(Interface element records)

[start]

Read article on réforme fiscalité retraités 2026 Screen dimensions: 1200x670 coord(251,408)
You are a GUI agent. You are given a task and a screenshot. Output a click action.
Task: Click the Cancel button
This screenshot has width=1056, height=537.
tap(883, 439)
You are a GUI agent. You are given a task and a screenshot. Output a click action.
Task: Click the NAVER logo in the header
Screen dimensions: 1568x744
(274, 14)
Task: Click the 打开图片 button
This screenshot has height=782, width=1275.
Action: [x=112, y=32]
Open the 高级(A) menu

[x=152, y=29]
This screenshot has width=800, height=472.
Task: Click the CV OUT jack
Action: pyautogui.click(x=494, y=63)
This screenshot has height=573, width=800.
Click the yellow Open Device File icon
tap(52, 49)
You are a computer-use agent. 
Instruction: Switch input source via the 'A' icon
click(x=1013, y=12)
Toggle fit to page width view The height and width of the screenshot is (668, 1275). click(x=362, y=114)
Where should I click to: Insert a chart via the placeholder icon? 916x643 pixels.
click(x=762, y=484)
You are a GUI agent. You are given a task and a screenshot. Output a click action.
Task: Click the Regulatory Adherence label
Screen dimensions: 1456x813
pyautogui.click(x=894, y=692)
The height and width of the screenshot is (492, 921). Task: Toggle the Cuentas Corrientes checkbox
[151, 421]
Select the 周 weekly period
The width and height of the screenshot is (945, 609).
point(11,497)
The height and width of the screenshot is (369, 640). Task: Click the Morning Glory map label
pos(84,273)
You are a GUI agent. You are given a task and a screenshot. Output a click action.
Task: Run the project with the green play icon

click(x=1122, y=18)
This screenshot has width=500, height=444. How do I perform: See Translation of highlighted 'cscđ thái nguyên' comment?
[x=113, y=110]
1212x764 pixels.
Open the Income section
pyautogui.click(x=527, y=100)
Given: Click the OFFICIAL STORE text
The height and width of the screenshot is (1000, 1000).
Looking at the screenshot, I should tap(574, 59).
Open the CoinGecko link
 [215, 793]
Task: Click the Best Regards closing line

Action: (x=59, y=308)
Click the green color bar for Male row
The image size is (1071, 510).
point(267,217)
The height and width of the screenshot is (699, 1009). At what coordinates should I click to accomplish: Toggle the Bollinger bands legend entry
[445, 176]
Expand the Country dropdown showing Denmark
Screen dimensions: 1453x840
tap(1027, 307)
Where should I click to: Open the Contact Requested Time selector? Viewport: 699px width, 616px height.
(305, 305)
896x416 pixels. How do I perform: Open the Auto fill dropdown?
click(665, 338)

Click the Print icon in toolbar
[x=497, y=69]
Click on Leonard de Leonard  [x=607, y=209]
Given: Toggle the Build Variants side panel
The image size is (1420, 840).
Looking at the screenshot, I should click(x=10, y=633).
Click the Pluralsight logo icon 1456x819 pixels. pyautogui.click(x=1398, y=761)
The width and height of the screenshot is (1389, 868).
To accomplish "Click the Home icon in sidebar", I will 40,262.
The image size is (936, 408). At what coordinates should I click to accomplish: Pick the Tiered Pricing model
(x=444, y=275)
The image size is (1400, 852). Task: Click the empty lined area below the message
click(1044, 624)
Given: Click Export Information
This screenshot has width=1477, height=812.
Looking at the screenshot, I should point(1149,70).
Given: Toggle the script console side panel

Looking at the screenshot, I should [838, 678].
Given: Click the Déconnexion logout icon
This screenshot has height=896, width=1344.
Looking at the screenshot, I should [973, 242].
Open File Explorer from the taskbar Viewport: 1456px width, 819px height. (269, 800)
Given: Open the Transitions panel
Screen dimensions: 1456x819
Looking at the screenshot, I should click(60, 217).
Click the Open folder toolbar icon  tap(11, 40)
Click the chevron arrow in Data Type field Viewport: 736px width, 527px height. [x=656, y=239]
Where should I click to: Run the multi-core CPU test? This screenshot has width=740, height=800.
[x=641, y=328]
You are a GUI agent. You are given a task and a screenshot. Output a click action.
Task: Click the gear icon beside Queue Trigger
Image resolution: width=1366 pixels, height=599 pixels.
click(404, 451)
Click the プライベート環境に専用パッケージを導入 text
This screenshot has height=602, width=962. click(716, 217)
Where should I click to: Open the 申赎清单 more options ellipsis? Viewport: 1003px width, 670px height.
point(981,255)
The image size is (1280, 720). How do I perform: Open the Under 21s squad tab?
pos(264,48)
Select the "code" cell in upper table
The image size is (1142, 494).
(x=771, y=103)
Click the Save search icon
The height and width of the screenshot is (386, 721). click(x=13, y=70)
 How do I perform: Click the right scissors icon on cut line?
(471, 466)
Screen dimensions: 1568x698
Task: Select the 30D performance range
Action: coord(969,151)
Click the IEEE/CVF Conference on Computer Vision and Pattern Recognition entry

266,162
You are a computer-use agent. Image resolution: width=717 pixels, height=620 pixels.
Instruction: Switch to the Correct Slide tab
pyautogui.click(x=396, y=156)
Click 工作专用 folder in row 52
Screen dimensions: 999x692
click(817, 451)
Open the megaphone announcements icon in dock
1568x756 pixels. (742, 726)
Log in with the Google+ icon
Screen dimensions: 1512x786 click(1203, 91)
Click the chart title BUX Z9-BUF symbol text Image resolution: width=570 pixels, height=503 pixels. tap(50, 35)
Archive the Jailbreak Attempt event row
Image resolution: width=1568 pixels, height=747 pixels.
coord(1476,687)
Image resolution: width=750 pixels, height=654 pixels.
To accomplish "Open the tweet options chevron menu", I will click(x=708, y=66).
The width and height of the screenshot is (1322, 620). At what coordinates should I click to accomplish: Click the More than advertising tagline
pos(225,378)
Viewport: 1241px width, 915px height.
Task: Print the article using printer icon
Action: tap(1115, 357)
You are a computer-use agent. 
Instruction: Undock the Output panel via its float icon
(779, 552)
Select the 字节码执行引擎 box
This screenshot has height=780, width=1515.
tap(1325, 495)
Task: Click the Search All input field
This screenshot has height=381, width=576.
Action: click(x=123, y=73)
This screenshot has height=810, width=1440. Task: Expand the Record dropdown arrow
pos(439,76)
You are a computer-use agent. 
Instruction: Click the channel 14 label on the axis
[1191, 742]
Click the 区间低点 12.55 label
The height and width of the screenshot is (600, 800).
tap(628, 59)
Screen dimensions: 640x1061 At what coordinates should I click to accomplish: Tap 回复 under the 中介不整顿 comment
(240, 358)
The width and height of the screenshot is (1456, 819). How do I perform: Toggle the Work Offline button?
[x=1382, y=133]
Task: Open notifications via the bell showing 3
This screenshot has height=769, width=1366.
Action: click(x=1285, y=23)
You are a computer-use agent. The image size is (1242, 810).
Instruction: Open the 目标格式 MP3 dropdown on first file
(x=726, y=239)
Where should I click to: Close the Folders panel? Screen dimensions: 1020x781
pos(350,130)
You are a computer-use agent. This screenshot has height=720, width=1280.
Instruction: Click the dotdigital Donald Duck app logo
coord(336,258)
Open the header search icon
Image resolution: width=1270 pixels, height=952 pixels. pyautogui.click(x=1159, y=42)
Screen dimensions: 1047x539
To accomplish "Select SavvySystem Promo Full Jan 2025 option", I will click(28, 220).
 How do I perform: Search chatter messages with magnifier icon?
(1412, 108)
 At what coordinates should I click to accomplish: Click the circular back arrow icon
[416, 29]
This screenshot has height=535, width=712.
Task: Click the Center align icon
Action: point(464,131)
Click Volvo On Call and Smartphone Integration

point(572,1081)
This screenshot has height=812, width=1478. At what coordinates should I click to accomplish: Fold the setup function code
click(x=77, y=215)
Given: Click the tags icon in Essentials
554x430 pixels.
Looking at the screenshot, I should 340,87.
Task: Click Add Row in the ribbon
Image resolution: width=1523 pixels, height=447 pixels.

[end]

In the material above, substitute "interface agent" for every occurrence of "GUI agent" and leave all other text unchanged.

* **Result of this exercise**
Read article on réforme fiscalité retraités 2026 Screen dimensions: 1200x670 coord(251,408)
You are a interface agent. You are given a task and a screenshot. Output a click action.
Task: Click the Cancel button
This screenshot has width=1056, height=537.
tap(883, 439)
You are a interface agent. You are given a task and a screenshot. Output a click action.
Task: Click the NAVER logo in the header
Screen dimensions: 1568x744
(274, 14)
Task: Click the 打开图片 button
This screenshot has height=782, width=1275.
Action: [x=112, y=32]
Open the 高级(A) menu

[x=152, y=29]
This screenshot has width=800, height=472.
Task: Click the CV OUT jack
Action: pyautogui.click(x=494, y=63)
This screenshot has height=573, width=800.
Click the yellow Open Device File icon
tap(52, 49)
You are a computer-use agent. 
Instruction: Switch input source via the 'A' icon
click(x=1013, y=12)
Toggle fit to page width view The height and width of the screenshot is (668, 1275). click(x=362, y=114)
Where should I click to: Insert a chart via the placeholder icon? 916x643 pixels.
click(x=762, y=484)
You are a interface agent. You are given a task and a screenshot. Output a click action.
Task: Click the Regulatory Adherence label
Screen dimensions: 1456x813
pyautogui.click(x=894, y=692)
The height and width of the screenshot is (492, 921). Task: Toggle the Cuentas Corrientes checkbox
[151, 421]
Select the 周 weekly period
The width and height of the screenshot is (945, 609).
point(11,497)
The height and width of the screenshot is (369, 640). Task: Click the Morning Glory map label
pos(84,273)
You are a interface agent. You are given a task and a screenshot. Output a click action.
Task: Run the project with the green play icon

click(x=1122, y=18)
This screenshot has width=500, height=444. How do I perform: See Translation of highlighted 'cscđ thái nguyên' comment?
[x=113, y=110]
1212x764 pixels.
Open the Income section
pyautogui.click(x=527, y=100)
Given: Click the OFFICIAL STORE text
The height and width of the screenshot is (1000, 1000).
Looking at the screenshot, I should tap(574, 59).
Open the CoinGecko link
 [215, 793]
Task: Click the Best Regards closing line

Action: (x=59, y=308)
Click the green color bar for Male row
The image size is (1071, 510).
point(267,217)
The height and width of the screenshot is (699, 1009). At what coordinates should I click to accomplish: Toggle the Bollinger bands legend entry
[445, 176]
Expand the Country dropdown showing Denmark
Screen dimensions: 1453x840
tap(1027, 307)
Where should I click to: Open the Contact Requested Time selector? Viewport: 699px width, 616px height.
(305, 305)
896x416 pixels. How do I perform: Open the Auto fill dropdown?
click(665, 338)

Click the Print icon in toolbar
[x=497, y=69]
Click on Leonard de Leonard  [x=607, y=209]
Given: Toggle the Build Variants side panel
The image size is (1420, 840).
Looking at the screenshot, I should click(x=10, y=633).
Click the Pluralsight logo icon 1456x819 pixels. pyautogui.click(x=1398, y=761)
The width and height of the screenshot is (1389, 868).
To accomplish "Click the Home icon in sidebar", I will 40,262.
The image size is (936, 408). At what coordinates should I click to accomplish: Pick the Tiered Pricing model
(x=444, y=275)
The image size is (1400, 852). Task: Click the empty lined area below the message
click(1044, 624)
Given: Click Export Information
This screenshot has width=1477, height=812.
Looking at the screenshot, I should point(1149,70).
Given: Toggle the script console side panel

Looking at the screenshot, I should [838, 678].
Given: Click the Déconnexion logout icon
This screenshot has height=896, width=1344.
Looking at the screenshot, I should [973, 242].
Open File Explorer from the taskbar Viewport: 1456px width, 819px height. (269, 800)
Given: Open the Transitions panel
Screen dimensions: 1456x819
Looking at the screenshot, I should click(60, 217).
Click the Open folder toolbar icon  tap(11, 40)
Click the chevron arrow in Data Type field Viewport: 736px width, 527px height. [x=656, y=239]
Where should I click to: Run the multi-core CPU test? This screenshot has width=740, height=800.
[x=641, y=328]
You are a interface agent. You are given a task and a screenshot. Output a click action.
Task: Click the gear icon beside Queue Trigger
Image resolution: width=1366 pixels, height=599 pixels.
click(404, 451)
Click the プライベート環境に専用パッケージを導入 text
This screenshot has height=602, width=962. click(716, 217)
Where should I click to: Open the 申赎清单 more options ellipsis? Viewport: 1003px width, 670px height.
point(981,255)
The image size is (1280, 720). How do I perform: Open the Under 21s squad tab?
pos(264,48)
Select the "code" cell in upper table
The image size is (1142, 494).
(x=771, y=103)
Click the Save search icon
The height and width of the screenshot is (386, 721). click(x=13, y=70)
 How do I perform: Click the right scissors icon on cut line?
(471, 466)
Screen dimensions: 1568x698
Task: Select the 30D performance range
Action: coord(969,151)
Click the IEEE/CVF Conference on Computer Vision and Pattern Recognition entry

266,162
You are a computer-use agent. Image resolution: width=717 pixels, height=620 pixels.
Instruction: Switch to the Correct Slide tab
pyautogui.click(x=396, y=156)
Click 工作专用 folder in row 52
Screen dimensions: 999x692
click(817, 451)
Open the megaphone announcements icon in dock
1568x756 pixels. (742, 726)
Log in with the Google+ icon
Screen dimensions: 1512x786 click(1203, 91)
Click the chart title BUX Z9-BUF symbol text Image resolution: width=570 pixels, height=503 pixels. tap(50, 35)
Archive the Jailbreak Attempt event row
Image resolution: width=1568 pixels, height=747 pixels.
coord(1476,687)
Image resolution: width=750 pixels, height=654 pixels.
To accomplish "Open the tweet options chevron menu", I will click(x=708, y=66).
The width and height of the screenshot is (1322, 620). At what coordinates should I click to accomplish: Click the More than advertising tagline
pos(225,378)
Viewport: 1241px width, 915px height.
Task: Print the article using printer icon
Action: tap(1115, 357)
You are a computer-use agent. 
Instruction: Undock the Output panel via its float icon
(779, 552)
Select the 字节码执行引擎 box
This screenshot has height=780, width=1515.
tap(1325, 495)
Task: Click the Search All input field
This screenshot has height=381, width=576.
Action: click(x=123, y=73)
This screenshot has height=810, width=1440. Task: Expand the Record dropdown arrow
pos(439,76)
You are a computer-use agent. 
Instruction: Click the channel 14 label on the axis
[1191, 742]
Click the 区间低点 12.55 label
The height and width of the screenshot is (600, 800).
tap(628, 59)
Screen dimensions: 640x1061 At what coordinates should I click to accomplish: Tap 回复 under the 中介不整顿 comment
(240, 358)
The width and height of the screenshot is (1456, 819). How do I perform: Toggle the Work Offline button?
[x=1382, y=133]
Task: Open notifications via the bell showing 3
This screenshot has height=769, width=1366.
Action: click(x=1285, y=23)
You are a computer-use agent. The image size is (1242, 810).
Instruction: Open the 目标格式 MP3 dropdown on first file
(x=726, y=239)
Where should I click to: Close the Folders panel? Screen dimensions: 1020x781
pos(350,130)
You are a computer-use agent. This screenshot has height=720, width=1280.
Instruction: Click the dotdigital Donald Duck app logo
coord(336,258)
Open the header search icon
Image resolution: width=1270 pixels, height=952 pixels. pyautogui.click(x=1159, y=42)
Screen dimensions: 1047x539
To accomplish "Select SavvySystem Promo Full Jan 2025 option", I will click(28, 220).
 How do I perform: Search chatter messages with magnifier icon?
(1412, 108)
 At what coordinates should I click to accomplish: Click the circular back arrow icon
[416, 29]
This screenshot has height=535, width=712.
Task: Click the Center align icon
Action: point(464,131)
Click Volvo On Call and Smartphone Integration

point(572,1081)
This screenshot has height=812, width=1478. At what coordinates should I click to accomplish: Fold the setup function code
click(x=77, y=215)
Given: Click the tags icon in Essentials
554x430 pixels.
Looking at the screenshot, I should 340,87.
Task: Click Add Row in the ribbon
Image resolution: width=1523 pixels, height=447 pixels.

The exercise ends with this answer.